> _Work order_: Copy all of the data below exactly as it is given.

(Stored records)
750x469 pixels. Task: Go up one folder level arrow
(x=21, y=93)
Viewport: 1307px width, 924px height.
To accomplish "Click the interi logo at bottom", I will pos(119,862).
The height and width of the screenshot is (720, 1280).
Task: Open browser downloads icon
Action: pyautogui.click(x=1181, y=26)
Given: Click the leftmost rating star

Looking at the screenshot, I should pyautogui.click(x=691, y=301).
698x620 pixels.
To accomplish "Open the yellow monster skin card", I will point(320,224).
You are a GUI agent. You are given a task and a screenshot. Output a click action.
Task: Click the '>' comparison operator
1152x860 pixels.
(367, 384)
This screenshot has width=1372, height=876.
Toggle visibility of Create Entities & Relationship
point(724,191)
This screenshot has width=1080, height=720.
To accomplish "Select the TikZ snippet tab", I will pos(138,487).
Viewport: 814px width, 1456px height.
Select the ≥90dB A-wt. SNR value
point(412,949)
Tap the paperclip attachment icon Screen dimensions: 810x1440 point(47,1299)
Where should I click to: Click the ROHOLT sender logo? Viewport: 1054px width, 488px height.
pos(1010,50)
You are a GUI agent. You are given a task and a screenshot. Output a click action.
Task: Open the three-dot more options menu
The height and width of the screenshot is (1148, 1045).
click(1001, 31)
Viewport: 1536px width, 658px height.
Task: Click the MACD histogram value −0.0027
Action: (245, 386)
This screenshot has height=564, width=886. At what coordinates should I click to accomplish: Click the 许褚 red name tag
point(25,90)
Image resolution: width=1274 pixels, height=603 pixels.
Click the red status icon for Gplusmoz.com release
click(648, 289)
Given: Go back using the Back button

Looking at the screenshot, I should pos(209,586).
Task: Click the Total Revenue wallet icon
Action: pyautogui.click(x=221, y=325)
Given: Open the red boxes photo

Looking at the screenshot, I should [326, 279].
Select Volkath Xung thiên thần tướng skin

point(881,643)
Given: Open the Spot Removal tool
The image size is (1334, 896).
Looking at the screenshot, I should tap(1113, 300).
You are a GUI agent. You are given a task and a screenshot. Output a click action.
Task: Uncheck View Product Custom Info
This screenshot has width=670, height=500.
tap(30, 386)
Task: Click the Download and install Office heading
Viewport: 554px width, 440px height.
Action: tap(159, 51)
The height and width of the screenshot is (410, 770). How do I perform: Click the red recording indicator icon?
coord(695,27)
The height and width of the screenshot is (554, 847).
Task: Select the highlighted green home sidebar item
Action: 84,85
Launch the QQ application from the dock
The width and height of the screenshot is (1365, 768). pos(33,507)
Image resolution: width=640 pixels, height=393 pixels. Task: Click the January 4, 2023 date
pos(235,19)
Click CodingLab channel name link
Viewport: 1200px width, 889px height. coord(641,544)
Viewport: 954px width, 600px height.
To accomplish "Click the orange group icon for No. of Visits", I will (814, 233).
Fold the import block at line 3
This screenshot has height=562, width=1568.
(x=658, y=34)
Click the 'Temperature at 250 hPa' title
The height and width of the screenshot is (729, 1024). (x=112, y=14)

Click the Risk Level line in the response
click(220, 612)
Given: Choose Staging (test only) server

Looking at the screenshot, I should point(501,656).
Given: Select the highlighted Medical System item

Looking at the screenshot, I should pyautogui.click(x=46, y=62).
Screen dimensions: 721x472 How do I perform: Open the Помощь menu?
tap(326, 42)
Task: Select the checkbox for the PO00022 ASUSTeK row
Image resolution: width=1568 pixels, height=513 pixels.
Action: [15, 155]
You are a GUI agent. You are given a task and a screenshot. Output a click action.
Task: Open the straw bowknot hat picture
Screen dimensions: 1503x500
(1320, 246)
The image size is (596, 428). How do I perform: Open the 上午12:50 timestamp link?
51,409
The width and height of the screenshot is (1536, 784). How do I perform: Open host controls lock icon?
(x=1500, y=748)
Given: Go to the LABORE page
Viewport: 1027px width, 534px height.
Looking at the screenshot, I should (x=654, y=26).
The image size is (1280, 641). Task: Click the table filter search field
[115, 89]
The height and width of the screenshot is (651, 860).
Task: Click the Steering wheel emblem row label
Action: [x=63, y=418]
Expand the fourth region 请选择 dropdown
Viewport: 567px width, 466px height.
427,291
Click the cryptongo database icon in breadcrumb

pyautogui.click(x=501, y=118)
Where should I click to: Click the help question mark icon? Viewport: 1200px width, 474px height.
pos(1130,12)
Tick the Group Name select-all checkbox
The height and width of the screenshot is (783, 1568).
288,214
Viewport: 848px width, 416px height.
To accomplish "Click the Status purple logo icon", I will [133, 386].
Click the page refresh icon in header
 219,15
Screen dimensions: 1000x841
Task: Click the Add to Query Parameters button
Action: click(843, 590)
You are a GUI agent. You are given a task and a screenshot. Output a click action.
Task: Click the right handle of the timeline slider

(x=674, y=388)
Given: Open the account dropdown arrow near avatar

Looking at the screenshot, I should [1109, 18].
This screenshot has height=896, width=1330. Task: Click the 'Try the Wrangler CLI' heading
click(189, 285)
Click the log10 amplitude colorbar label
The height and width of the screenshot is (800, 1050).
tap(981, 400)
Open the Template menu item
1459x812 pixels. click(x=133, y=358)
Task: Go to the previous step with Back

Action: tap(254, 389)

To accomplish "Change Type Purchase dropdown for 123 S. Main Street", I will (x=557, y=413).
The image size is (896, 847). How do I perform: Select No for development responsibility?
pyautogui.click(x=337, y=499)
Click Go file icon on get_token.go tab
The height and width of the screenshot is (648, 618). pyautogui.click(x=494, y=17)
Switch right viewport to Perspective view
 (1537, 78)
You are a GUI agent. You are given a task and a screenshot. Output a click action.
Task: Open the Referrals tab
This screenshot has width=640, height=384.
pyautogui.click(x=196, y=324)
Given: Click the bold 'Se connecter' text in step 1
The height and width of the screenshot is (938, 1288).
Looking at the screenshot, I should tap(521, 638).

> _Answer for this exercise_:
750x469 pixels. Task: Go up one folder level arrow
(x=21, y=93)
Viewport: 1307px width, 924px height.
To accomplish "Click the interi logo at bottom", I will pos(119,862).
The height and width of the screenshot is (720, 1280).
Task: Open browser downloads icon
Action: pyautogui.click(x=1181, y=26)
Given: Click the leftmost rating star

Looking at the screenshot, I should pyautogui.click(x=691, y=301).
698x620 pixels.
To accomplish "Open the yellow monster skin card", I will point(320,224).
You are a GUI agent. You are given a task and a screenshot. Output a click action.
Task: Click the '>' comparison operator
1152x860 pixels.
(367, 384)
This screenshot has width=1372, height=876.
Toggle visibility of Create Entities & Relationship
point(724,191)
This screenshot has width=1080, height=720.
To accomplish "Select the TikZ snippet tab", I will pos(138,487).
Viewport: 814px width, 1456px height.
Select the ≥90dB A-wt. SNR value
point(412,949)
Tap the paperclip attachment icon Screen dimensions: 810x1440 point(47,1299)
Where should I click to: Click the ROHOLT sender logo? Viewport: 1054px width, 488px height.
pos(1010,50)
You are a GUI agent. You are given a task and a screenshot. Output a click action.
Task: Open the three-dot more options menu
The height and width of the screenshot is (1148, 1045).
click(1001, 31)
Viewport: 1536px width, 658px height.
Task: Click the MACD histogram value −0.0027
Action: (245, 386)
This screenshot has height=564, width=886. At what coordinates should I click to accomplish: Click the 许褚 red name tag
point(25,90)
Image resolution: width=1274 pixels, height=603 pixels.
Click the red status icon for Gplusmoz.com release
click(648, 289)
Given: Go back using the Back button

Looking at the screenshot, I should pos(209,586).
Task: Click the Total Revenue wallet icon
Action: pyautogui.click(x=221, y=325)
Given: Open the red boxes photo

Looking at the screenshot, I should [326, 279].
Select Volkath Xung thiên thần tướng skin

point(881,643)
Given: Open the Spot Removal tool
The image size is (1334, 896).
Looking at the screenshot, I should tap(1113, 300).
You are a GUI agent. You are given a task and a screenshot. Output a click action.
Task: Uncheck View Product Custom Info
This screenshot has width=670, height=500.
tap(30, 386)
Task: Click the Download and install Office heading
Viewport: 554px width, 440px height.
Action: tap(159, 51)
The height and width of the screenshot is (410, 770). How do I perform: Click the red recording indicator icon?
coord(695,27)
The height and width of the screenshot is (554, 847).
Task: Select the highlighted green home sidebar item
Action: 84,85
Launch the QQ application from the dock
The width and height of the screenshot is (1365, 768). pos(33,507)
Image resolution: width=640 pixels, height=393 pixels. Task: Click the January 4, 2023 date
pos(235,19)
Click CodingLab channel name link
Viewport: 1200px width, 889px height. coord(641,544)
Viewport: 954px width, 600px height.
To accomplish "Click the orange group icon for No. of Visits", I will (814, 233).
Fold the import block at line 3
This screenshot has height=562, width=1568.
(x=658, y=34)
Click the 'Temperature at 250 hPa' title
The height and width of the screenshot is (729, 1024). (x=112, y=14)

Click the Risk Level line in the response
click(220, 612)
Given: Choose Staging (test only) server

Looking at the screenshot, I should point(501,656).
Given: Select the highlighted Medical System item

Looking at the screenshot, I should pyautogui.click(x=46, y=62).
Screen dimensions: 721x472 How do I perform: Open the Помощь menu?
tap(326, 42)
Task: Select the checkbox for the PO00022 ASUSTeK row
Image resolution: width=1568 pixels, height=513 pixels.
Action: [15, 155]
You are a GUI agent. You are given a task and a screenshot. Output a click action.
Task: Open the straw bowknot hat picture
Screen dimensions: 1503x500
(1320, 246)
The image size is (596, 428). How do I perform: Open the 上午12:50 timestamp link?
51,409
The width and height of the screenshot is (1536, 784). How do I perform: Open host controls lock icon?
(x=1500, y=748)
Given: Go to the LABORE page
Viewport: 1027px width, 534px height.
Looking at the screenshot, I should (x=654, y=26).
The image size is (1280, 641). Task: Click the table filter search field
[115, 89]
The height and width of the screenshot is (651, 860).
Task: Click the Steering wheel emblem row label
Action: [x=63, y=418]
Expand the fourth region 请选择 dropdown
Viewport: 567px width, 466px height.
427,291
Click the cryptongo database icon in breadcrumb

pyautogui.click(x=501, y=118)
Where should I click to: Click the help question mark icon? Viewport: 1200px width, 474px height.
pos(1130,12)
Tick the Group Name select-all checkbox
The height and width of the screenshot is (783, 1568).
288,214
Viewport: 848px width, 416px height.
To accomplish "Click the Status purple logo icon", I will [133, 386].
Click the page refresh icon in header
 219,15
Screen dimensions: 1000x841
Task: Click the Add to Query Parameters button
Action: click(843, 590)
You are a GUI agent. You are given a task and a screenshot. Output a click action.
Task: Click the right handle of the timeline slider

(x=674, y=388)
Given: Open the account dropdown arrow near avatar

Looking at the screenshot, I should [1109, 18].
This screenshot has height=896, width=1330. Task: Click the 'Try the Wrangler CLI' heading
click(189, 285)
Click the log10 amplitude colorbar label
The height and width of the screenshot is (800, 1050).
tap(981, 400)
Open the Template menu item
1459x812 pixels. click(x=133, y=358)
Task: Go to the previous step with Back

Action: tap(254, 389)

To accomplish "Change Type Purchase dropdown for 123 S. Main Street", I will (x=557, y=413).
The image size is (896, 847). How do I perform: Select No for development responsibility?
pyautogui.click(x=337, y=499)
Click Go file icon on get_token.go tab
The height and width of the screenshot is (648, 618). pyautogui.click(x=494, y=17)
Switch right viewport to Perspective view
 (1537, 78)
You are a GUI agent. You are given a task and a screenshot. Output a click action.
Task: Open the Referrals tab
This screenshot has width=640, height=384.
pyautogui.click(x=196, y=324)
Given: Click the bold 'Se connecter' text in step 1
The height and width of the screenshot is (938, 1288).
Looking at the screenshot, I should tap(521, 638).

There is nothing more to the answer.